An adequate version of this letter would begin with the market, not with the platform.

It would state: Nigeria's food processing sector is dominated by vertically integrated conglomerates with decades of presence, billions in invested capital, and proprietary distribution networks. Import of finished food products (pasta, beverages, juices) is largely prohibited. The market for sunflower oil is negligible. The opportunity, if any, exists in intermediate goods — wheat starch, gluten, baking premixes — where import data shows growing demand and moderate concentration.

It would identify the realistic competitive position: Ukrainian FMCG producers cannot compete with Tolaram, Flour Mills of Nigeria, or Dangote in finished goods. But Ukraine has a structural advantage in agricultural raw materials and semi-processed inputs that these same conglomerates need to buy.

It would recommend not a "business mission" but a structured analytical exercise: identify specific HS codes where Nigerian import demand is growing, where Ukrainian production capacity matches, and where logistical costs from Black Sea ports are competitive. Then build a short list of Nigerian industrial buyers — not platforms selling real estate.

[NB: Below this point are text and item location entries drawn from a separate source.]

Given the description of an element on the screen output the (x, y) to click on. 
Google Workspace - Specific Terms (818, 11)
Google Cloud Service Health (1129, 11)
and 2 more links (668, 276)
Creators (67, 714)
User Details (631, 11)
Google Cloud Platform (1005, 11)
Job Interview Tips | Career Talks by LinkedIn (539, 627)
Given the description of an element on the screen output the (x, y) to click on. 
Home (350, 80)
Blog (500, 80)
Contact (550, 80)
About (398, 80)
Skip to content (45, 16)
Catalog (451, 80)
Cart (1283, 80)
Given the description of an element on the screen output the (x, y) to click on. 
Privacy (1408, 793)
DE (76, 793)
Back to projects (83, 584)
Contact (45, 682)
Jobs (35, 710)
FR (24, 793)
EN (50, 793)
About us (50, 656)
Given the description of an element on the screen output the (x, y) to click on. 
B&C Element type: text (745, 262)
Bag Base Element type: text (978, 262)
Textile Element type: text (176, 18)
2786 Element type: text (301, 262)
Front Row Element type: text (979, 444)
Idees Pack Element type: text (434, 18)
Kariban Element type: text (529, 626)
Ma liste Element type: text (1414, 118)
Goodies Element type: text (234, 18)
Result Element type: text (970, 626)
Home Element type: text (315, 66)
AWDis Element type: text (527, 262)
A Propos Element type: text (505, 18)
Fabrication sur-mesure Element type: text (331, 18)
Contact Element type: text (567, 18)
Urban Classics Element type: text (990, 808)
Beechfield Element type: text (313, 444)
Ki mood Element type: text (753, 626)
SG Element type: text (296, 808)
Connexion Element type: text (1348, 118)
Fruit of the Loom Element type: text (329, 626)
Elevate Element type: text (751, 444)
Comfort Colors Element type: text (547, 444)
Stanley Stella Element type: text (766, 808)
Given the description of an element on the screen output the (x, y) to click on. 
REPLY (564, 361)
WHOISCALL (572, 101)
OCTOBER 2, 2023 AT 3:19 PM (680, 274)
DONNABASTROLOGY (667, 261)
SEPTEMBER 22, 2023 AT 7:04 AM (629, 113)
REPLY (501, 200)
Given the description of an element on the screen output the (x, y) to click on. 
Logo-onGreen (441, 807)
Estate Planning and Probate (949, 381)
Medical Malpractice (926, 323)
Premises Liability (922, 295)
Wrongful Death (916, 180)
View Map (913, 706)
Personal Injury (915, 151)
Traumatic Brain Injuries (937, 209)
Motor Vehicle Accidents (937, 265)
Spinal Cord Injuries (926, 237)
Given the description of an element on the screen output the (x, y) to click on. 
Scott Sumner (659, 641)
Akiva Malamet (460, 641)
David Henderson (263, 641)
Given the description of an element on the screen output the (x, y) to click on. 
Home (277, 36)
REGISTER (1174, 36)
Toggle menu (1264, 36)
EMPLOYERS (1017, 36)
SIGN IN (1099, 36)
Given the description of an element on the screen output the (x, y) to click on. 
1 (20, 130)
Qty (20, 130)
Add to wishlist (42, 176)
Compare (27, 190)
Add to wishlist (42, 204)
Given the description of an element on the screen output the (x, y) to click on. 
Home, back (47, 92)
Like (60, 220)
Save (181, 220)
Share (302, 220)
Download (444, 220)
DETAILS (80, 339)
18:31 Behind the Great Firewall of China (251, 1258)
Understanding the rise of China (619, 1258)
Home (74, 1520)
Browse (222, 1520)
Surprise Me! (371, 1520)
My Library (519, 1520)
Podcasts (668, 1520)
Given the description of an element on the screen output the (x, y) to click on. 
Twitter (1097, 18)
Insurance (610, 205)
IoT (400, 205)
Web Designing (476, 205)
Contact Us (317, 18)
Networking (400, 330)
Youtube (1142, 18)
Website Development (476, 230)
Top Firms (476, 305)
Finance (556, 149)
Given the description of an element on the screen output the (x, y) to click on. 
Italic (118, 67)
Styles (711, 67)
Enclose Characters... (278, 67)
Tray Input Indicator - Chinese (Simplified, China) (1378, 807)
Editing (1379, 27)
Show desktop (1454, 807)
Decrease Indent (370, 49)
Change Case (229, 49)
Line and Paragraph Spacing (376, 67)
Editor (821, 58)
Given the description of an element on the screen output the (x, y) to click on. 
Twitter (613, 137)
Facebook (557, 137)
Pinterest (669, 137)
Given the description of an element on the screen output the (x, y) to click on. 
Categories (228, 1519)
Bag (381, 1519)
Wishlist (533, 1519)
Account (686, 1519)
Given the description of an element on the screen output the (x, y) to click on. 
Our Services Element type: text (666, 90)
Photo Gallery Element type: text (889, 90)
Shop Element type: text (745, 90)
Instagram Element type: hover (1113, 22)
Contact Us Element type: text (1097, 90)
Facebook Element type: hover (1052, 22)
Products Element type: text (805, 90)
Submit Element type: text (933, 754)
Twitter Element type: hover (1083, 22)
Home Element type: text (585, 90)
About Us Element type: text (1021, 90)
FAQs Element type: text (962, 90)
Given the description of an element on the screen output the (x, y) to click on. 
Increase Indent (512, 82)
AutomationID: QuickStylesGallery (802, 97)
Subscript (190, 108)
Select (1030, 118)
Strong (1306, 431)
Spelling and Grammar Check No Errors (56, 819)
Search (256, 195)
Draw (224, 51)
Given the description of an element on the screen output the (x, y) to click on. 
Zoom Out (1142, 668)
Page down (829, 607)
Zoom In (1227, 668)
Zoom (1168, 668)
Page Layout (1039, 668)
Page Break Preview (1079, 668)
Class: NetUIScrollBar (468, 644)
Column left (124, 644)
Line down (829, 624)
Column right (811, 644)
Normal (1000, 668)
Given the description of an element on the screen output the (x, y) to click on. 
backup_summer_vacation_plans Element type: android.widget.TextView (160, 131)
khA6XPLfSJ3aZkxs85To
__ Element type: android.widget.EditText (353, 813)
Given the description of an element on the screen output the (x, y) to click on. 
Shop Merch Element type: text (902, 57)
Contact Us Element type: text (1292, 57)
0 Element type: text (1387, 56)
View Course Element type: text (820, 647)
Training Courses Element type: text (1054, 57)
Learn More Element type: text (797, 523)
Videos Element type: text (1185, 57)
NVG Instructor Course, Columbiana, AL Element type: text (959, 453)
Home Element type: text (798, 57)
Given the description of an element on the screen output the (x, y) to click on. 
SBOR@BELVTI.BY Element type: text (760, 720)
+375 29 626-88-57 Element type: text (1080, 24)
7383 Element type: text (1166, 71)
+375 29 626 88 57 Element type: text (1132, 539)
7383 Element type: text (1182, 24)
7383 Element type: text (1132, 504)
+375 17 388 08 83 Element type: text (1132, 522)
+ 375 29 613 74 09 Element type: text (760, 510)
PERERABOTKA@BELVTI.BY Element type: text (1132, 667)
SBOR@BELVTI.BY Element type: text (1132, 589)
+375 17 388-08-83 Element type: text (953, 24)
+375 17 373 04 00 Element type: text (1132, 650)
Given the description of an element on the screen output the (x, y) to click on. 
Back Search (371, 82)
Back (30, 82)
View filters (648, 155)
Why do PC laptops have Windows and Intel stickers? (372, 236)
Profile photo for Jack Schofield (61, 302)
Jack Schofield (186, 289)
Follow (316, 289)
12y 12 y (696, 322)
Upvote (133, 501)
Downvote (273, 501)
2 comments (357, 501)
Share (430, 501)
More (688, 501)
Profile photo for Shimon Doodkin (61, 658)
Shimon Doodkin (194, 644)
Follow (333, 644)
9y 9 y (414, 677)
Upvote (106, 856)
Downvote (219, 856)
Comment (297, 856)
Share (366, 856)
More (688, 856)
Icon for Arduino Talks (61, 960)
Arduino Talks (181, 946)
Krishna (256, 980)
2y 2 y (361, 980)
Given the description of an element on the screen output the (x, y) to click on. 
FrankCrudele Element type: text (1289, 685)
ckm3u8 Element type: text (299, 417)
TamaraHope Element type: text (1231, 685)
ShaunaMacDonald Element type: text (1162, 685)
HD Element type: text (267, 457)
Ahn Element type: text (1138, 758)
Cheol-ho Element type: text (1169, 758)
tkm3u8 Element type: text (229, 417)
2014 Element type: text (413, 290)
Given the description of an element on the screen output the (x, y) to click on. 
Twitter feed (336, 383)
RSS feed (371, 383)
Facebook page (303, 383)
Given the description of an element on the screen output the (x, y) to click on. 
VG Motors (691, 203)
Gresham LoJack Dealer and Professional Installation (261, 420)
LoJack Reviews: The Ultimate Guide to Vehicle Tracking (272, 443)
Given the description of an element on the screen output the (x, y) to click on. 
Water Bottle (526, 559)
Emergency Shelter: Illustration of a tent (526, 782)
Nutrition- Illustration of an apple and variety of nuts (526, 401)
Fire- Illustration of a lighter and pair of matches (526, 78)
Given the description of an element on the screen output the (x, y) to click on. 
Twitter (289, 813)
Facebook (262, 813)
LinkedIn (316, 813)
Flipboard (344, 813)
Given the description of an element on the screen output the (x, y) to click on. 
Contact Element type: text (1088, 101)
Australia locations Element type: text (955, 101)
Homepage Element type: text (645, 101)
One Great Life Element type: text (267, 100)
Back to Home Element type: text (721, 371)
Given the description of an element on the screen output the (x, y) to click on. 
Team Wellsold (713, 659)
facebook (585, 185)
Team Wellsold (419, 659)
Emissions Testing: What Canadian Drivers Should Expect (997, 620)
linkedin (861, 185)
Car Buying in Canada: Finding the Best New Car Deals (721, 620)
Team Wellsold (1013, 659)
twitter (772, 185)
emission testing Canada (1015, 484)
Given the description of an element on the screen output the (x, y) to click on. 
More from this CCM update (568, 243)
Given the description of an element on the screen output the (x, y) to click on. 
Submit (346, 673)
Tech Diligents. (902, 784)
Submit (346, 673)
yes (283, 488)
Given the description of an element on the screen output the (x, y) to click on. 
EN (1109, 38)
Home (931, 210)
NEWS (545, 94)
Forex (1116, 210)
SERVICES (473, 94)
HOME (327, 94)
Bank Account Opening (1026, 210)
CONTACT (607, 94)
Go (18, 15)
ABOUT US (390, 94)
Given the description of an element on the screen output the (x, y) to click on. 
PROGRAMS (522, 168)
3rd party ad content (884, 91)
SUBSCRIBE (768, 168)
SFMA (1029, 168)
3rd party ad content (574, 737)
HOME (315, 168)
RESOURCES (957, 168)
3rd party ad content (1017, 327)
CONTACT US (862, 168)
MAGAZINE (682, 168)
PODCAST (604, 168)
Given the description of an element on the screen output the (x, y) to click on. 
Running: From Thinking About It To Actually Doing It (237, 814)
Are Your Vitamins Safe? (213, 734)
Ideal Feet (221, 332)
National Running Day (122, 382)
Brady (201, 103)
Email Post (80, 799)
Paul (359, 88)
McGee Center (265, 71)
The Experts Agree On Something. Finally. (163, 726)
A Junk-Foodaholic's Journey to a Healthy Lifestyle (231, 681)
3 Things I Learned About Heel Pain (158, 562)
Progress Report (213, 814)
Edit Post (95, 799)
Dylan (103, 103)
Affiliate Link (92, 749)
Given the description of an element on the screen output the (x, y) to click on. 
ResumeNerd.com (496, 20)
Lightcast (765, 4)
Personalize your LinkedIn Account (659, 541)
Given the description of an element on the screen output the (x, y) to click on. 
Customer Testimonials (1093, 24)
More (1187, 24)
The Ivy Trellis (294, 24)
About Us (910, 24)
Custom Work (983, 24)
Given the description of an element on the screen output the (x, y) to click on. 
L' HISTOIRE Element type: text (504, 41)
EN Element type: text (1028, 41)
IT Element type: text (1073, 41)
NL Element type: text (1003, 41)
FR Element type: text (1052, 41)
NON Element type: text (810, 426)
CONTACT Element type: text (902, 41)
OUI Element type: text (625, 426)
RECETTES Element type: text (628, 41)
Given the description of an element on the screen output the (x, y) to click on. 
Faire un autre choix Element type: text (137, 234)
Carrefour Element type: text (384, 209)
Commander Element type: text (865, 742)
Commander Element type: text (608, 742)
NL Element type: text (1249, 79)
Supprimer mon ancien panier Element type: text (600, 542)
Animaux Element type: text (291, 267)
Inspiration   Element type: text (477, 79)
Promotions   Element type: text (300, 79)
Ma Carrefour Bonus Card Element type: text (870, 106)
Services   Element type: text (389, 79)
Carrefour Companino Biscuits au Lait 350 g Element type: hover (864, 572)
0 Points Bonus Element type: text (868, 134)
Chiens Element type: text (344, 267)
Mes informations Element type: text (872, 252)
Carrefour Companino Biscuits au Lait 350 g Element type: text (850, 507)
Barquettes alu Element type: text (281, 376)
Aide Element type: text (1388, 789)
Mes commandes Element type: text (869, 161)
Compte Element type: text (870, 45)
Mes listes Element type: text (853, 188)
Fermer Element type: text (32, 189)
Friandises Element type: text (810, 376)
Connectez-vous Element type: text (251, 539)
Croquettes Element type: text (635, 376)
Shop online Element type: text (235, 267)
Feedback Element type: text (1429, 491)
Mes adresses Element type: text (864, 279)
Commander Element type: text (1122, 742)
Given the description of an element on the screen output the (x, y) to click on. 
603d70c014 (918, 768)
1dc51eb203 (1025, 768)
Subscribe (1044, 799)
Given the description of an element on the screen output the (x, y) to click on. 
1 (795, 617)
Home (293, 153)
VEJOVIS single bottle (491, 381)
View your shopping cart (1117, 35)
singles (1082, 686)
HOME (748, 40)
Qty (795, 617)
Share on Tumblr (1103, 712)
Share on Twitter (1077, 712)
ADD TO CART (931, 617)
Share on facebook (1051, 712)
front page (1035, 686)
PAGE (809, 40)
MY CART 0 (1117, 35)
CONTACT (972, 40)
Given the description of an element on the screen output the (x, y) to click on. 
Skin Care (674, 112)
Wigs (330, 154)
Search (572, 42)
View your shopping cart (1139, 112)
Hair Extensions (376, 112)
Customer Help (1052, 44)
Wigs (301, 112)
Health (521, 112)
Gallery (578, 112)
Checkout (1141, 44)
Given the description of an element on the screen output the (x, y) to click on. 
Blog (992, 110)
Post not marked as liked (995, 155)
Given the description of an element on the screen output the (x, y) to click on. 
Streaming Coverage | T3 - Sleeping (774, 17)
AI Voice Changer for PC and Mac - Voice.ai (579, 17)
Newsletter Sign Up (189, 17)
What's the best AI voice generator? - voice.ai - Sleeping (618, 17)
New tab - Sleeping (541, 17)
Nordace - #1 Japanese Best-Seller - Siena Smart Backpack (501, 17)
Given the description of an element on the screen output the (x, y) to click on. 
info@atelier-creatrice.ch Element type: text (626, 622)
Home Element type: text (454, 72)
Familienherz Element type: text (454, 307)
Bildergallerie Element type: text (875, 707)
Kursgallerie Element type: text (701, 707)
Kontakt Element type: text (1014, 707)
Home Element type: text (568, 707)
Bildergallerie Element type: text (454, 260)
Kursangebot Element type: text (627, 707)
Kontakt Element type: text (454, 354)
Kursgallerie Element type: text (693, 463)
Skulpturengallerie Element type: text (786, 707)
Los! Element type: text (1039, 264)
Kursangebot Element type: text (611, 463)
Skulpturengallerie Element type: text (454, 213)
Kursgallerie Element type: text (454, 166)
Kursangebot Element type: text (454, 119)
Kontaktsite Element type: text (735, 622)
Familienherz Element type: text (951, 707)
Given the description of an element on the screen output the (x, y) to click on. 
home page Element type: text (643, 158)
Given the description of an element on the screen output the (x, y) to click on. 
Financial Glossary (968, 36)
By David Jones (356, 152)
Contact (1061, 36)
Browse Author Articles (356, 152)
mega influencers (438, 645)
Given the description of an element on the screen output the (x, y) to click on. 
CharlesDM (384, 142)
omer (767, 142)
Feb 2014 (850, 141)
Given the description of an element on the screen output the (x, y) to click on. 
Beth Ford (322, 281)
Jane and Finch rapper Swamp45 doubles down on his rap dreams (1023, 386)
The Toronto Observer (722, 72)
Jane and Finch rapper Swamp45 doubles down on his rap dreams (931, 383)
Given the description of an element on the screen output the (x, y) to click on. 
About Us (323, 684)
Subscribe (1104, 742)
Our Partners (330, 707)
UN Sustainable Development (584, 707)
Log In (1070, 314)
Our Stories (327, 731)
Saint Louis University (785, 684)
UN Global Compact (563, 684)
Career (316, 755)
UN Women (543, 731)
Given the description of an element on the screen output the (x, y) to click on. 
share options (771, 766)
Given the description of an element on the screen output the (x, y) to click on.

This letter would be three pages instead of one. It would take two weeks instead of two hours. And it would prevent Ukrainian companies from spending $15,000 each on a business trip to discover what a single customs database query would have told them for free.

Conclusion

The MFA letter №51/14-200-9267 is a bureaucratic document. It will be processed by the receiving institutions, filed, and forgotten. Some business association will circulate it. Maybe an SME will call the contact person in Abuja. Maybe it will lead nowhere. Maybe someone will lose money.

But the letter matters for what it reveals about the system. Every sentence contains a structural assumption: that export is a diplomatic act, not an analytical one. That markets are "opened," not studied. That the main barrier to trade is the absence of real estate. That product categories can be recommended without checking if they're legal to import. That a private platform's commercial pitch is the same as a government policy recommendation.

These are not mistakes. Mistakes imply that the correct process exists but was applied incorrectly. What the letter reveals is that the correct process does not exist at all.

The state doesn't lack information. It lacks the architecture to convert information into decisions. The sensor works. The brain does not process the signal. The hand moves anyway.

Somewhere in Kyiv, an SME owner is reading a forwarded email about opportunities in Nigeria. The email mentions pasta. The email mentions a free zone. The email has the Ministry of Foreign Affairs logo at the top.

He doesn't know that pasta imports are banned. He doesn't know that Tolaram has 24 factories. He doesn't know that the sunflower oil market is $608,000. He doesn't know any of this, because the state that sent him the email doesn't know it either.

That is the system working exactly as designed.